No cabe duda que él es un demócrata convencido. Por lo tanto, le debe un pulcro respeto a la separación republicana de poderes. Sin embargo, en Guatemala y en muchos países el carácter republicano del Estado se encuentra en crisis.

El principio de la separación de poderes supone la premisa esencial de la independencia entre ellos. Pero esta independencia no es sólo entre sí, sino que también, y de manera relevante, de otro tipo de poderes, los fácticos. En tal sentido, no se puede ignorar la “presión” que los diversos actores sociales ejercen sobre el poder para hacer valer sus intereses. Esto puede comprenderse, en la medida en que dichos intereses no sean, en primer lugar, perversos; y, en segundo lugar, que la presión se haga respetando la independencia de los poderes que pretenden influir, sin recurrir a prácticas que los subordinen.

Aplicando el anterior argumento a nuestro caso, en Guatemala, como todos saben, se produjo un proceso de cooptación de la institucionalidad estatal, de casi toda, por parte de una “convergencia perversa” (“pacto de corruptos” le dicen muchos). En ella participaron desde los empresarios cuyas prácticas ilegales en materia electoral fueron perseguidas por la extinta CICIG (¿se recuerda que hasta pidieron perdón públicamente?), redes político criminales constituidas a partir de la acumulación de capital lograda a través de los negocios corruptos con el Estado, hasta el mismo narcotráfico. La existencia de esta cooptación hace imposible el carácter republicano y democrático del Estado. Pero, formalmente, esa institucionalidad cooptada tiene legalidad (que no es lo mismo que legitimidad) y, por consiguiente, irrespetarla implica caer en el ámbito de la ilegalidad.

Por eso titulé esta columna como el “dilema” del Presidente.  Sabe que enfrenta una institucionalidad legalmente vigente que trató de darle un “golpe de Estado” antes de que asumiera la presidencia y que seguramente seguirá intentando defenestrarlo o, al menos, hacer imposible su gestión.

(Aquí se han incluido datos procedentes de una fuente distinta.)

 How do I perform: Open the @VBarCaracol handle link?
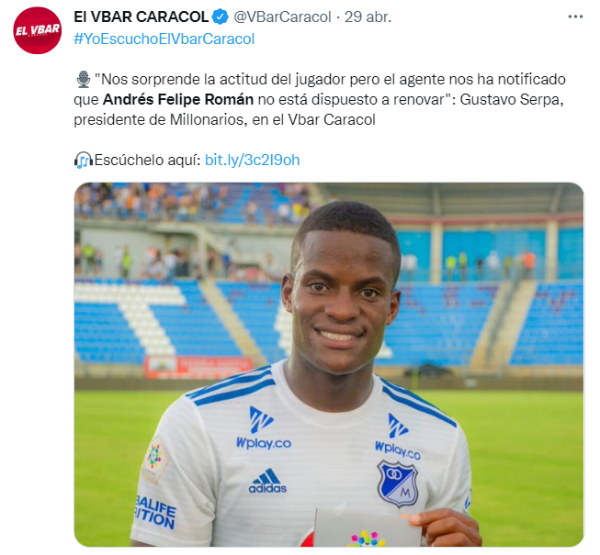(282, 17)
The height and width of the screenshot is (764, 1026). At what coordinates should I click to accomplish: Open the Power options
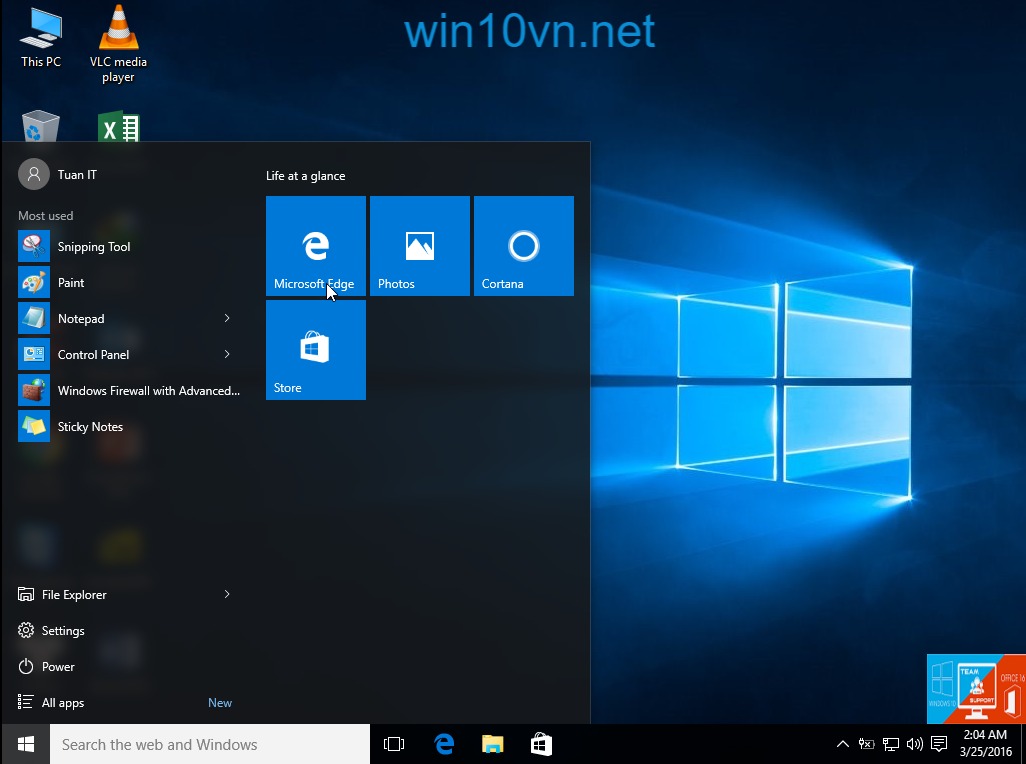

La esencia demócrata de Bernardo Arévalo no le permite atentar contra dicha institucionalidad legalmente constituida, aunque sabe de su ilegitimidad. Tiene que convivir con ella, al mismo tiempo que luchar contra la cooptación que sufre. Y hacer esas dos cosas al mismo tiempo es difícil. Pero, si nos vamos a la práctica hasta ahora observada, nos podemos dar cuenta que esa batalla que el Presidente y su equipo están dando, la ha ido ganando. El TSE se independizó del pacto de corruptos. La Corte de Constitucionalidad apoyó la toma de posesión del nuevo gobierno, pero sus resoluciones son “gallo/gallina” y no se puede decir que sean garantes confiables de la primacía de la Constitución. La Corte Suprema de Justicia tampoco garantiza la vigencia del Estado de derecho y el Ministerio Público es el principal verdugo de él.

Todos los argumentos anteriores los utilizo para afirmar que para el Presidente parece no haber “dilema”. Él respeta y seguramente continuará respetando una institucionalidad legal, pero ilegítima, al mismo tiempo que lucha porque termine la cooptación que padece.

Habrá que ver cómo lo toma el pueblo. Si entiende ese pensamiento de Bernardo Arévalo o se inconforma con él por esa conducta de respeto a la legalidad a pesar de la deslegitimación que la acompaña.